Material supplied:

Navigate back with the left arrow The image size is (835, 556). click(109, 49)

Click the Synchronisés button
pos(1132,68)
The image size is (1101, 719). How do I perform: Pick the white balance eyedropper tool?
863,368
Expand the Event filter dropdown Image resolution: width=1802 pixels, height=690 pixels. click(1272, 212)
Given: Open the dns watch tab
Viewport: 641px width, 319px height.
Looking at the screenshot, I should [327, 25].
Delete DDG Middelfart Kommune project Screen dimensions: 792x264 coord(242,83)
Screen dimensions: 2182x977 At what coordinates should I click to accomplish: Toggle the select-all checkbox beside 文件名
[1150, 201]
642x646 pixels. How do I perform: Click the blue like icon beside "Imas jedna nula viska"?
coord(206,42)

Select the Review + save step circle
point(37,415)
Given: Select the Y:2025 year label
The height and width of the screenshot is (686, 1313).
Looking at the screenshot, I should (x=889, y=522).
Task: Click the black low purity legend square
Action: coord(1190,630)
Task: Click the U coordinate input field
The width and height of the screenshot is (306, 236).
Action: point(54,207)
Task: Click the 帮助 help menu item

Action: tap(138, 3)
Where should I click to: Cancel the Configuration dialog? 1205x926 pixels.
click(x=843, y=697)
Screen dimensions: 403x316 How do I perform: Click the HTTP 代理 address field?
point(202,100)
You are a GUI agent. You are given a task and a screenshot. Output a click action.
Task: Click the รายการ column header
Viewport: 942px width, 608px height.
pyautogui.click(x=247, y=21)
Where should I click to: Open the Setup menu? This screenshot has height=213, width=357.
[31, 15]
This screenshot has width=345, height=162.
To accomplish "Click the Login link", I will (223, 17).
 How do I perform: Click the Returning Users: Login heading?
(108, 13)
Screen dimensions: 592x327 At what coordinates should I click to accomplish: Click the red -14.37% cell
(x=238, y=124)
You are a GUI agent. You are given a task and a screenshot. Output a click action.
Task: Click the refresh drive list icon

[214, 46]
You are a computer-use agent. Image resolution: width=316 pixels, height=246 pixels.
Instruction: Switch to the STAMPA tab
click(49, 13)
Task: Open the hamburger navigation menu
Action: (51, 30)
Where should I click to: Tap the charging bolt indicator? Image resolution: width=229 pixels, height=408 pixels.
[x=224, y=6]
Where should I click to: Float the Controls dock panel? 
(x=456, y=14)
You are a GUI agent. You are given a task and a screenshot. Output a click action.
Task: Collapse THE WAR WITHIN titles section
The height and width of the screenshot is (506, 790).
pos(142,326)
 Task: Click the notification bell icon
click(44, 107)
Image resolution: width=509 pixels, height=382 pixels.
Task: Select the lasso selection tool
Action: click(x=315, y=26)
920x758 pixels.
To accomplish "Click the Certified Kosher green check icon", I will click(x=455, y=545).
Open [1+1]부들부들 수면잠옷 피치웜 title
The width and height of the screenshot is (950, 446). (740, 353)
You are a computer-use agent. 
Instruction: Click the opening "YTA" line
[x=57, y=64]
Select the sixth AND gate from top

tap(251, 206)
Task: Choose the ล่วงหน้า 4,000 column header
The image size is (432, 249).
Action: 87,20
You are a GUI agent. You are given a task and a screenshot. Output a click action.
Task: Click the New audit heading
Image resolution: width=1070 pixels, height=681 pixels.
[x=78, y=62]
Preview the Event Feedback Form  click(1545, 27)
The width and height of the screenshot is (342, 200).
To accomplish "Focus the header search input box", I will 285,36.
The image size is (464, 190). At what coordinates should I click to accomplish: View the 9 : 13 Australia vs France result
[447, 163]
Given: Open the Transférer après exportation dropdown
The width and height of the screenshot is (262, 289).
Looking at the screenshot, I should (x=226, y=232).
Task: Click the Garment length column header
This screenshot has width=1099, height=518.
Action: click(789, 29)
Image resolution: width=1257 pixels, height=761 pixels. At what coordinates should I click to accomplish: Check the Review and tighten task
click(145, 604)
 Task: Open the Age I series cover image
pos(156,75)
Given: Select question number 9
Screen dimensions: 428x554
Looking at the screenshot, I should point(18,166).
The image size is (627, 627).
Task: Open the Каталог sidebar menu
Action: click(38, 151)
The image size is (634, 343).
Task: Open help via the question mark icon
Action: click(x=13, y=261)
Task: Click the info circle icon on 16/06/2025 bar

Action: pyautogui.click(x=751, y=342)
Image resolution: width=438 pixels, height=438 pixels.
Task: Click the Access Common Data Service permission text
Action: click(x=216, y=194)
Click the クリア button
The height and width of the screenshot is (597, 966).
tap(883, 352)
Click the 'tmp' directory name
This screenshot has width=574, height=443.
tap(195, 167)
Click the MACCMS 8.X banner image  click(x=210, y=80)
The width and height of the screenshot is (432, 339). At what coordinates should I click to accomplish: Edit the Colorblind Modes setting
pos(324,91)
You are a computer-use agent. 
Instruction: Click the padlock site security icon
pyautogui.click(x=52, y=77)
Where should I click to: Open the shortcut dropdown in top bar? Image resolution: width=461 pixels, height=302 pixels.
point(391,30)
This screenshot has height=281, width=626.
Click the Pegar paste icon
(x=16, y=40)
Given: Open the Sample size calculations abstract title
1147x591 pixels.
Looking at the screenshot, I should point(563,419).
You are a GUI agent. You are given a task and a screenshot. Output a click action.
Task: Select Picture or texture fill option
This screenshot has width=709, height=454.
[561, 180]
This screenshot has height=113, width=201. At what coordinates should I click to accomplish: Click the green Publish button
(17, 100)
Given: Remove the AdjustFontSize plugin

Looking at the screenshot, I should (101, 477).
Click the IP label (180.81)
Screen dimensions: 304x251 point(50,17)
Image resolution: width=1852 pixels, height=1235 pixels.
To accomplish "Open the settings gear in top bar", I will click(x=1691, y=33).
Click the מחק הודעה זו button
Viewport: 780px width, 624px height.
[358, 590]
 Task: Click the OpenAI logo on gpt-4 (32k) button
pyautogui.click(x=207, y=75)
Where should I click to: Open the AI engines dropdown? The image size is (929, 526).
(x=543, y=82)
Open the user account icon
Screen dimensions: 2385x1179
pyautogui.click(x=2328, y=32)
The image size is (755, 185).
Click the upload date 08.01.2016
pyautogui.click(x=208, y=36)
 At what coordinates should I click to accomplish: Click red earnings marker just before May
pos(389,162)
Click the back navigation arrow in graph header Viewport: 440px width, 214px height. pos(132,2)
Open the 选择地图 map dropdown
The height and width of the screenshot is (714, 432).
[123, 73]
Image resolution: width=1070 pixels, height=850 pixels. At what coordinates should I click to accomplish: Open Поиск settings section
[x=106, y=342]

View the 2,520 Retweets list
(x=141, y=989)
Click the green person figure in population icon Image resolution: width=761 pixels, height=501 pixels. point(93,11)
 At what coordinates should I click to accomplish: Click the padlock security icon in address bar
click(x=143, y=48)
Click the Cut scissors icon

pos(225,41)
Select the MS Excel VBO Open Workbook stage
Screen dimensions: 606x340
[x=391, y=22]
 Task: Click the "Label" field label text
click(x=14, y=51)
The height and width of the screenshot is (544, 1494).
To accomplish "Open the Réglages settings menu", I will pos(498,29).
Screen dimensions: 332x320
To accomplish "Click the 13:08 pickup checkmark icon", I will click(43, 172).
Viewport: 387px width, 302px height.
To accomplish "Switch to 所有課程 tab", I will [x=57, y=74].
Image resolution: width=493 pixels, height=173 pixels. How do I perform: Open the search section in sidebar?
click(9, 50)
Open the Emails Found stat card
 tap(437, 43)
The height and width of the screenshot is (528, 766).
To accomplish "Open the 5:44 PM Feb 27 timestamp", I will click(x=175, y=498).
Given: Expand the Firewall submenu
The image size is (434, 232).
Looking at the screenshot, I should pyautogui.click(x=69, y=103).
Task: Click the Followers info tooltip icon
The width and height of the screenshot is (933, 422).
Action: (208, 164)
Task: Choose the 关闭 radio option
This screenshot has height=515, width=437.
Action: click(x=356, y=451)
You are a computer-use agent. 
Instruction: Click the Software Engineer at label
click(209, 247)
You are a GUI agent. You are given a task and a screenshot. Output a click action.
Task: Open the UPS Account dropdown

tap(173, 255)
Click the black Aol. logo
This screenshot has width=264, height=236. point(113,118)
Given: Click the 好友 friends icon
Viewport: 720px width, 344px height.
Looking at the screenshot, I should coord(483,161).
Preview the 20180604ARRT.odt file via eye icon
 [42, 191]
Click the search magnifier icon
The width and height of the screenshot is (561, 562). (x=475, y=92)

What you should do:
Echo the items starting at the line containing "Click the Cut scissors icon" and ending at the line containing "tap(437, 43)", both included.

Output for this task:
Click the Cut scissors icon

pos(225,41)
Select the MS Excel VBO Open Workbook stage
Screen dimensions: 606x340
[x=391, y=22]
 Task: Click the "Label" field label text
click(x=14, y=51)
The height and width of the screenshot is (544, 1494).
To accomplish "Open the Réglages settings menu", I will pos(498,29).
Screen dimensions: 332x320
To accomplish "Click the 13:08 pickup checkmark icon", I will click(43, 172).
Viewport: 387px width, 302px height.
To accomplish "Switch to 所有課程 tab", I will [x=57, y=74].
Image resolution: width=493 pixels, height=173 pixels. How do I perform: Open the search section in sidebar?
click(9, 50)
Open the Emails Found stat card
 tap(437, 43)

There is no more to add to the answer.